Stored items
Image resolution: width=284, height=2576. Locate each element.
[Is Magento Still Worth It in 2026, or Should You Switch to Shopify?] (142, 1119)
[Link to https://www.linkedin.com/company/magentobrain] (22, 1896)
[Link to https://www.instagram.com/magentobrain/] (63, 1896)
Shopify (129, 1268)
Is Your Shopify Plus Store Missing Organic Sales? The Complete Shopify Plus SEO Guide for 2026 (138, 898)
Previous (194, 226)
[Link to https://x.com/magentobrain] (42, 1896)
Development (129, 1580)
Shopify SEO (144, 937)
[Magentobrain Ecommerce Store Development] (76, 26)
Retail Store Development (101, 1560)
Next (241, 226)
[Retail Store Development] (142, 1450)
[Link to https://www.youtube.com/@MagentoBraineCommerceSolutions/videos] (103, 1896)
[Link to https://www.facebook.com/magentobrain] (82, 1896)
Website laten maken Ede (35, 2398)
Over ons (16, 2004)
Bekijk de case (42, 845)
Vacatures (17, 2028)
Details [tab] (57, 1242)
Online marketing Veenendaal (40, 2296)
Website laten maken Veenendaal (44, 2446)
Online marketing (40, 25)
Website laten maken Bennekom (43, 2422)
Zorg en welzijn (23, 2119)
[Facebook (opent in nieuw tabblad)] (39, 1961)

...

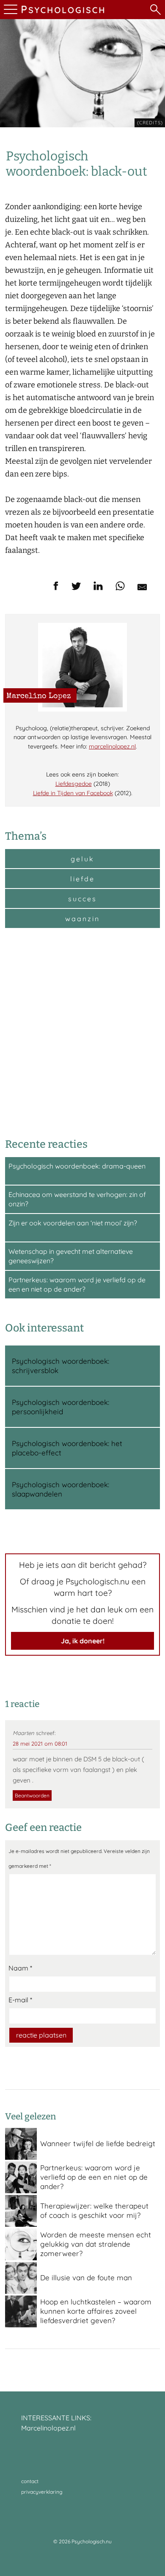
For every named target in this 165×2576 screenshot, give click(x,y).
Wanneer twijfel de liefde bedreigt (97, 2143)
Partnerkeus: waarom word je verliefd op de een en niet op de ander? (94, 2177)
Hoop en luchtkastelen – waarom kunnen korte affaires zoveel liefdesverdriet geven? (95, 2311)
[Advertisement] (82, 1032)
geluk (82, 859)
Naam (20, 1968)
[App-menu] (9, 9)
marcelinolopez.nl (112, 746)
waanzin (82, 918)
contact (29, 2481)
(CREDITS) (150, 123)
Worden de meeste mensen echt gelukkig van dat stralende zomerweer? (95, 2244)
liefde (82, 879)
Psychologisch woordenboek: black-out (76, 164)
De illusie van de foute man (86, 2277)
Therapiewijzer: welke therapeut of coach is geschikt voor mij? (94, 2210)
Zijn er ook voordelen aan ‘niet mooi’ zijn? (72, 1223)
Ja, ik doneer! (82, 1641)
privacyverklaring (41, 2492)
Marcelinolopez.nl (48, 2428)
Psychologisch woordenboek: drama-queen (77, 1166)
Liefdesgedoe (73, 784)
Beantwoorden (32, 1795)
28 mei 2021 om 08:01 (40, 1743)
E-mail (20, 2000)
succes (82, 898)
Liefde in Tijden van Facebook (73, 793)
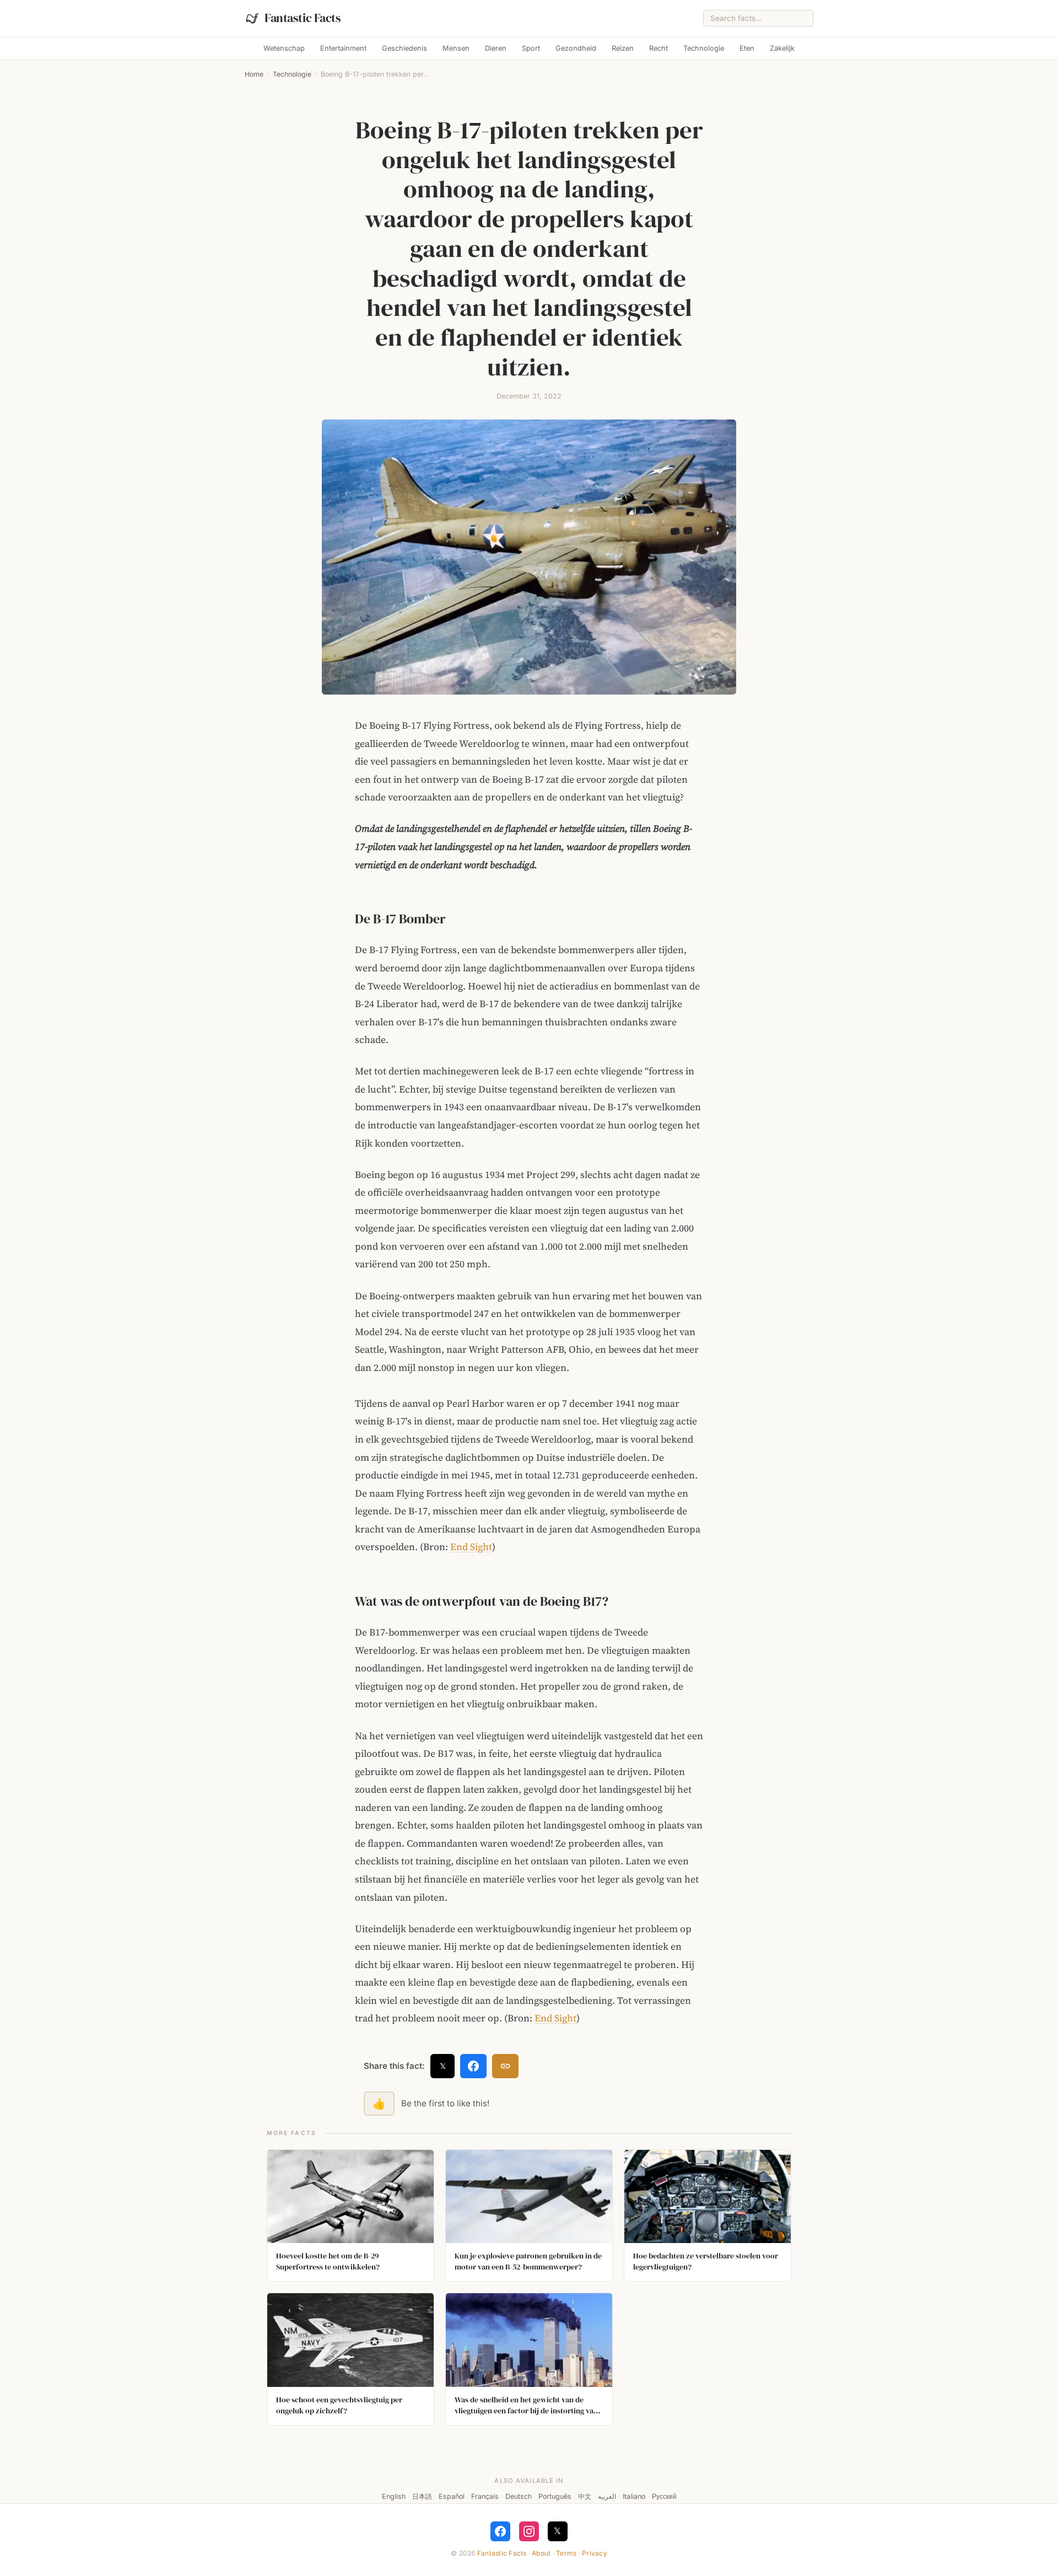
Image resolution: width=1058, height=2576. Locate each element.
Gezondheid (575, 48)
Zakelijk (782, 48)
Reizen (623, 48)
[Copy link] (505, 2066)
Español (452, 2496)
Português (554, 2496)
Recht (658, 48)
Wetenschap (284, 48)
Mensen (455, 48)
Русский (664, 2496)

■ Exercise aim:
One stretch of the lines above is wanted, from the line that contains "Image resolution: width=284, height=2576." through the line that contains "[Magentobrain Ecommerce Store". Output it exactly.

■ Final answer:
Image resolution: width=284, height=2576. Locate each element.
[Is Magento Still Worth It in 2026, or Should You Switch to Shopify?] (142, 1119)
[Link to https://www.linkedin.com/company/magentobrain] (22, 1896)
[Link to https://www.instagram.com/magentobrain/] (63, 1896)
Shopify (129, 1268)
Is Your Shopify Plus Store Missing Organic Sales? The Complete Shopify Plus SEO Guide for 2026 (138, 898)
Previous (194, 226)
[Link to https://x.com/magentobrain] (42, 1896)
Development (129, 1580)
Shopify SEO (144, 937)
[Magentobrain Ecommerce Store Development] (76, 26)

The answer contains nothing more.